Totally agree with this!

It also helps to suss out and learn to manage tradies. I went through 5 electricians before I found one I trusted. Lost a bit on small electrical jobs, yet worth it as I know I have a trusted partner for the bigger projects.

Definitely helps to walk into a job and know... ok, $7k kitchen reno, $3k for this and... maybe $2k due to unknowns there. Ok my offer is...

Oh and it takes time to learn where to purchase $500 vanities for $200, etc. Or little tricks to cut costs. That really makes a difference.

I once again will have to thank fellow SS's and my mentors for helping me out over the last two years. And still so so much more to learn from you all in the years to come. I can only hope to give back as much as I got.
 
... I strongly believe buying slightly run down properties and renovating them to keep. It works very well for low income earners. You can create the equity instead of waiting for the market to move.

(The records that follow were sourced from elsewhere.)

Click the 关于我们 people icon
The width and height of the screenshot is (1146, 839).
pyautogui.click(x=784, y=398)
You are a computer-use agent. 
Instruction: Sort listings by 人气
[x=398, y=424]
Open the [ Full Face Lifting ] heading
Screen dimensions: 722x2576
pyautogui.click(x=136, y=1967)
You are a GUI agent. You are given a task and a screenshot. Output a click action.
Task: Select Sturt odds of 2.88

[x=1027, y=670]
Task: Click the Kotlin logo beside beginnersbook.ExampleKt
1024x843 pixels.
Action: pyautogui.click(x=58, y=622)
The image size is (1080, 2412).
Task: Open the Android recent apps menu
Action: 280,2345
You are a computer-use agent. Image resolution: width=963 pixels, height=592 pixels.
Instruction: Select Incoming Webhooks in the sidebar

Problem is that, at some stage, everybody "invents" this strategy for themselves and starts bidding the easy-to-renovate places to unprofitable prices, so it ends up a mug's game.

The money is in the harder-to-renovate places, or those that LOOK harder to renovate. Even more money is in the places that need significant work (e.g., fire damage) and/or places that are so bad the lenders refuse to lend or want huge deposit to mitigate the risk.
 
Problem is that, at some stage, everybody "invents" this strategy for themselves and starts bidding the easy-to-renovate places to unprofitable prices, so it ends up a mug's game.

That's true! I have seen it happening. But I feel it is good to go after properties which are not dressed up for sale. Once the sellers have done the painting and cleaning, they are aiming for a premium. But a house which needs some paint and gardening is better for investors!

Well, each has their own way! I just shared ours.